> _ACTION ITEM A_: Please list every health-related organization or body in Bihar that the news report on Bihar doctors' complaints mentions.
> _ACTION ITEM B_: In the report on Bihar doctors' complaints, who is the general secretary of the Bihar State Health Services Association?
> _ACTION ITEM C_: Pick up the report on Bihar doctors' complaints about bureaucratic interference at the end of its last sentence and keep writing it.

> _EXCERPT TO READ_:
Patna, Sep 10 (IANS) Government doctors in Bihar are fed up of bureaucratic interference in the state's health sector and are blaming 'babus' (officials) for the failure to provide healthcare facilities to people, particularly the poor, officials said Monday.
Unhappy over bureaucratic interference in the health sector in the state, the Bihar State Health Services Association (BSHSA) said it was unfortunate that civil surgeons and medical officers in districts were being treated as 'adeshpal' (peons) by district magistrates.
"District magistrates, being the head of district health societies, treat civil surgeons and medical officers as their 'adeshpal' (peons)," BSHSA general secretary Dr Ajay Kumar said.
Kumar added that thanks to officials, the entire health department had been outsourced and was being run by the state health society and the district health societies, dominated by the babus.
In a statement here, BSHSA charged that the rule of executive business in the health department has become a serious casualty and is grievously affecting the medicare system in the state. It is one of the reasons why jobs in the Bihar health department have lost their shine and the new breed of doctors are reluctant to join the services, it said.

> _DATA FOR REVIEW_:
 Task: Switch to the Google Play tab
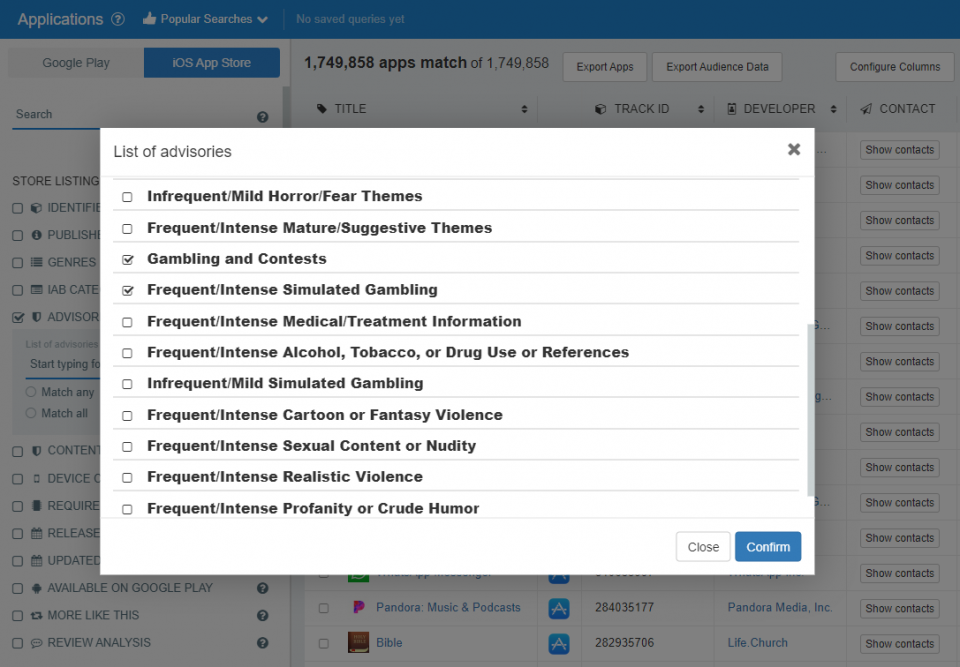76,62
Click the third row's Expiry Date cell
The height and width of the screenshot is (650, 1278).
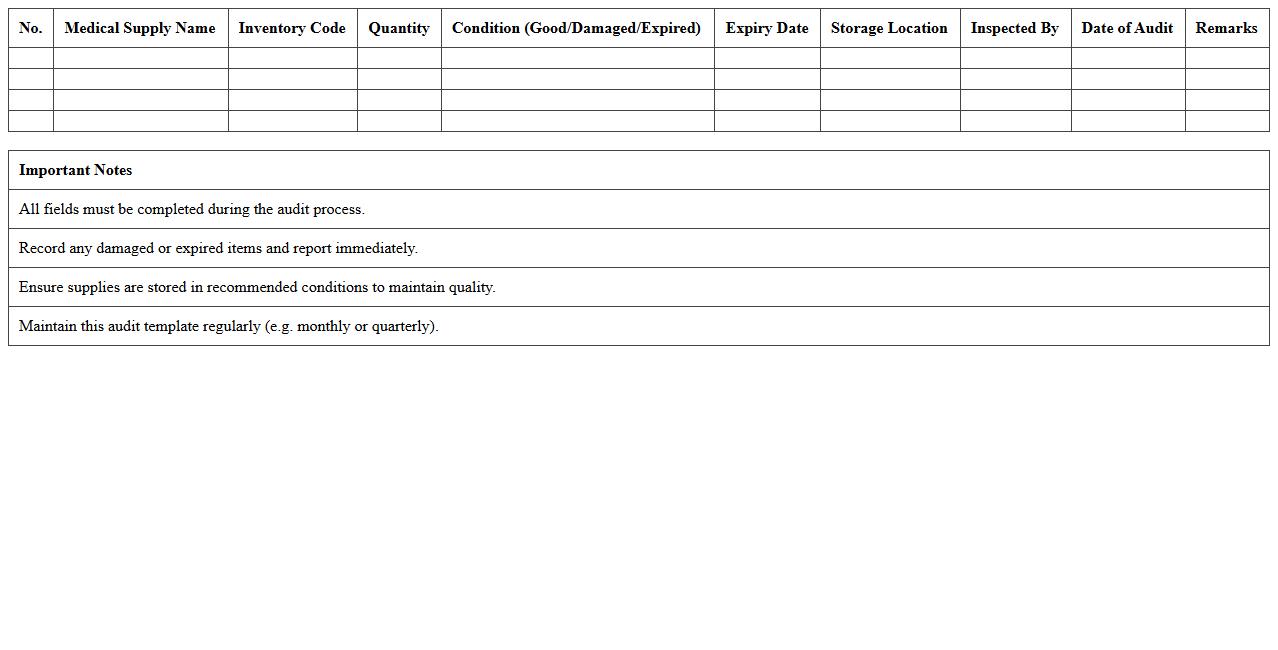766,100
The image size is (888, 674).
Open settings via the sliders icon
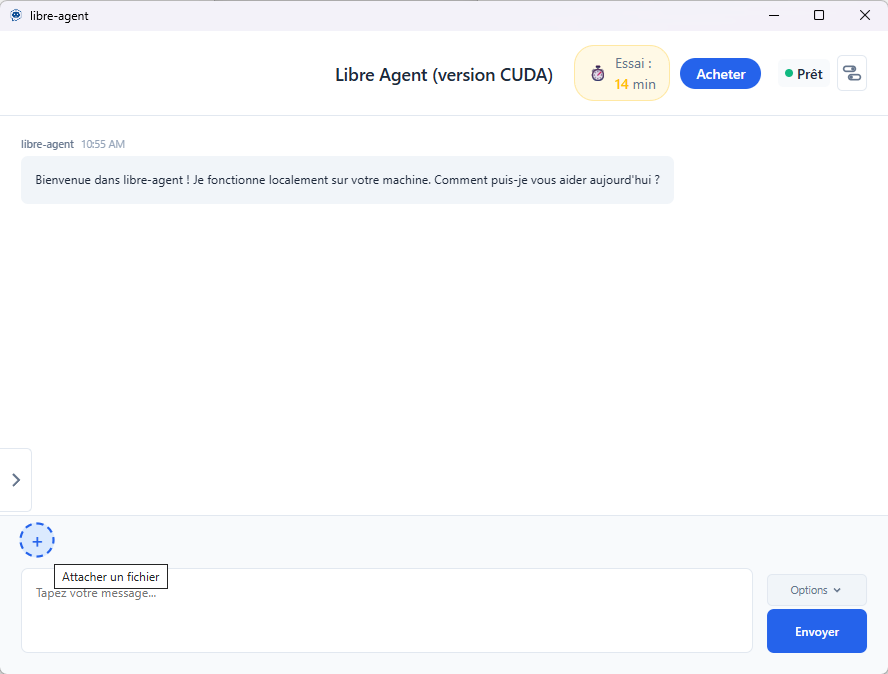pyautogui.click(x=851, y=73)
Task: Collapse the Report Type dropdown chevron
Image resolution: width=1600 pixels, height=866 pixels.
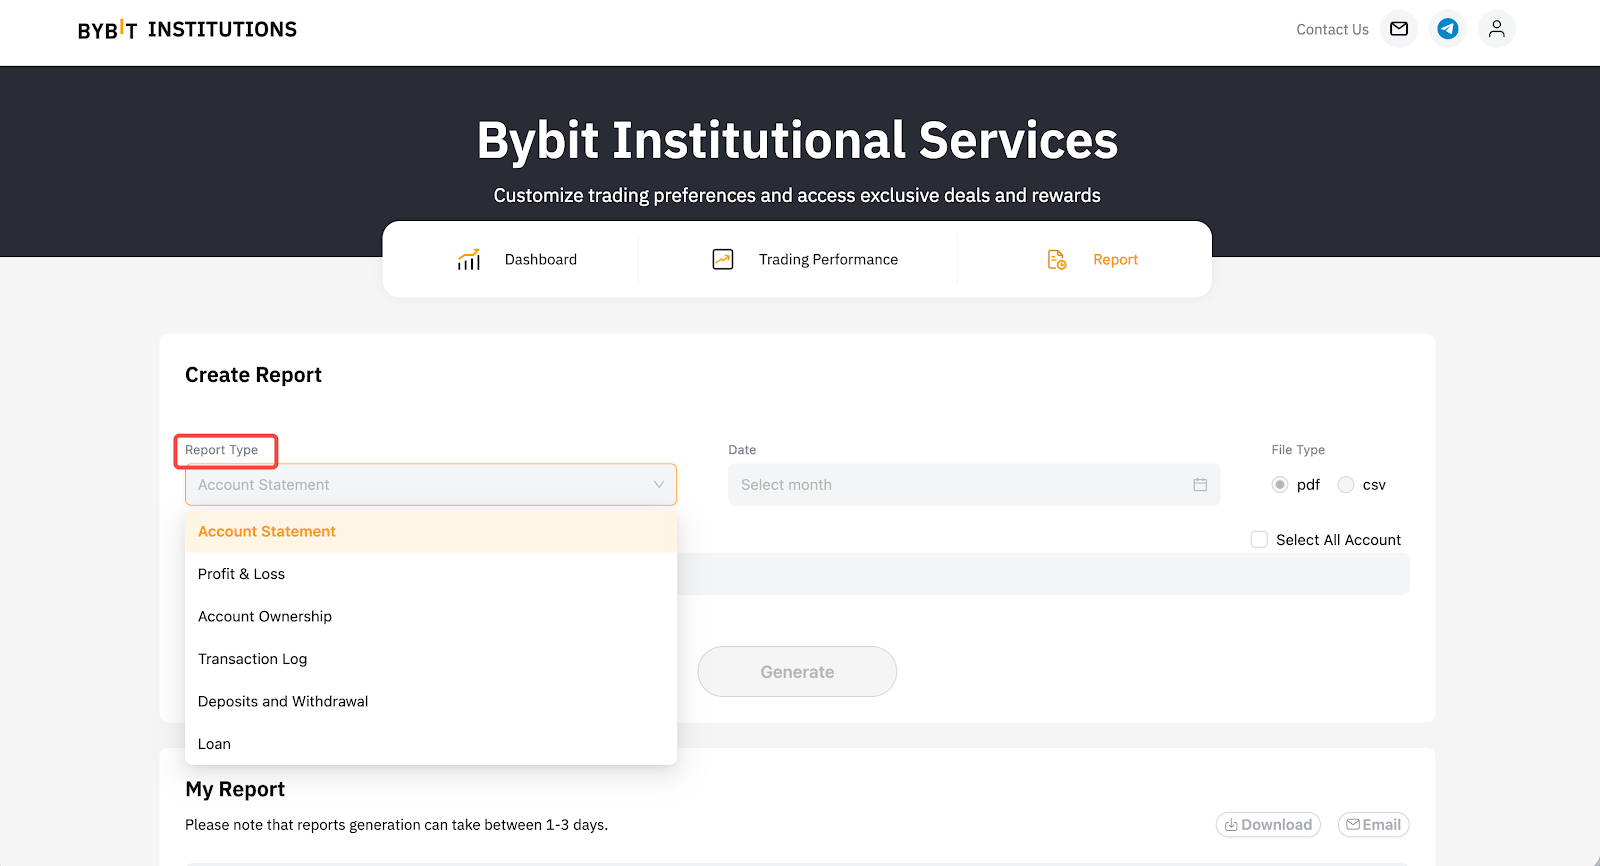Action: (659, 485)
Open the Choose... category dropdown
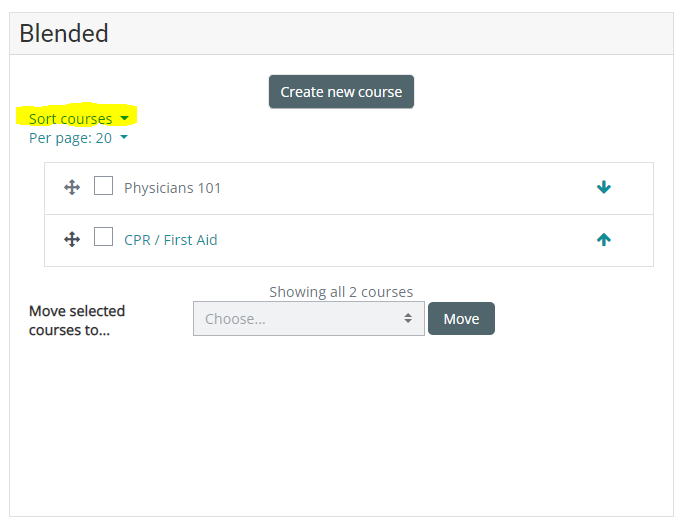 coord(300,319)
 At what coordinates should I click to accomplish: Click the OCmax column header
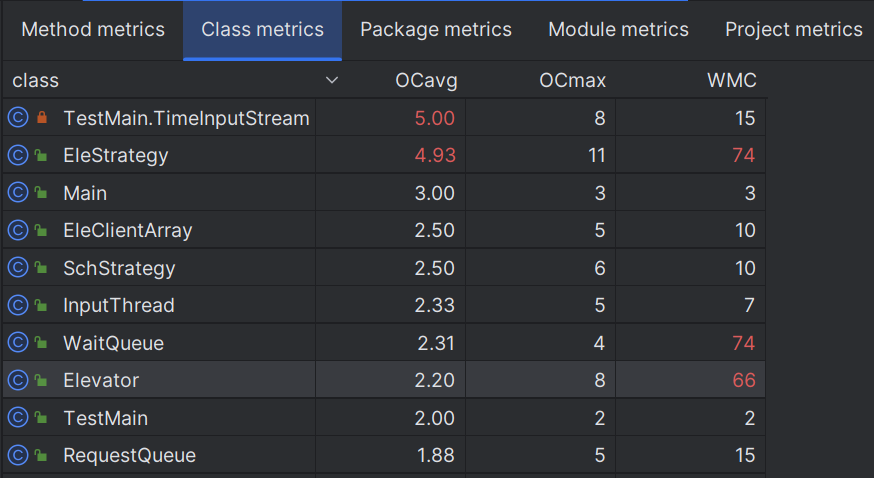coord(573,80)
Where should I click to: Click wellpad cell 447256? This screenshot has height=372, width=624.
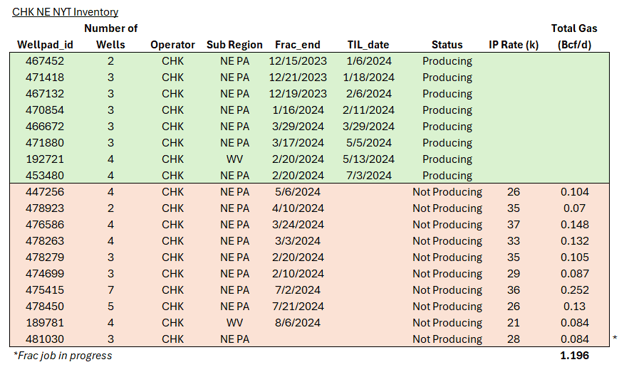45,192
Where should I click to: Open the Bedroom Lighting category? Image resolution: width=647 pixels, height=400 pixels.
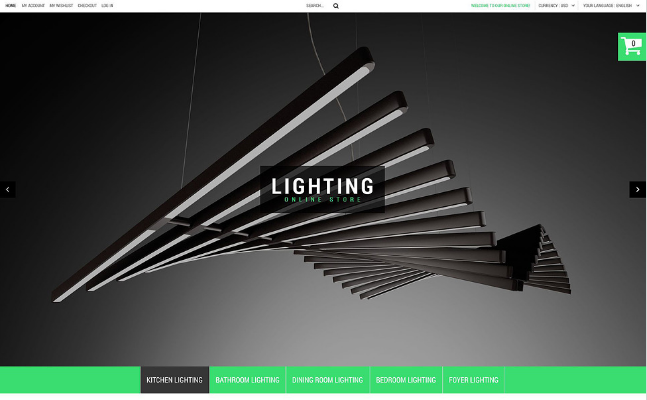(406, 380)
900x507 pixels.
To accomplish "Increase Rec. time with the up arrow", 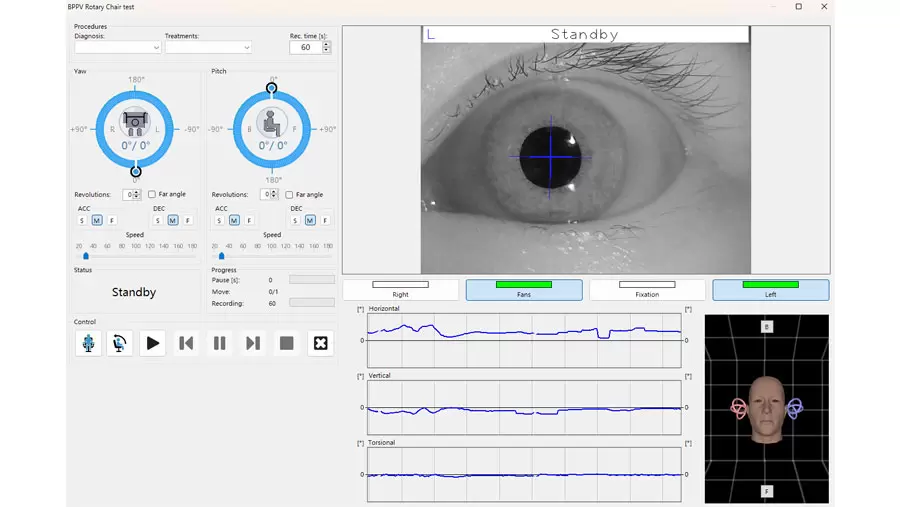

> _EXERCISE OUTPUT A_:
- Bihar State Health Services Association (BSHSA)
- District health societies
- State health society
- Bihar health department

> _EXERCISE OUTPUT B_: Dr Ajay Kumar

> _EXERCISE OUTPUT C_:
According to BSHSA officials, there are inadequate number of doctors in the health department. "Bihar lacks nearly fifty percent doctors, who should be deployed at different hospitals and primary health centres," they said.
Contrary to Chief Minister Nitish Kumar's repeated claims of an improved health sector, Bihar is trailing behind other states in providing a health delivery system.
The government's own latest data revealed that the number of hospitals and health centres in the state was very little. While only 45 percent of the required primary health centres were available for providing services, only 53 percent of required sub-centres were functional.
At the same time, the condition of the referral hospitals remains pitiable. Out of 604 required referral hospitals in the state, only 70 were functional. Besides, the construction of new hospitals and health centres is also at a very slow pace. Out of 2,915 approved constructions, only 872 have been completed so far.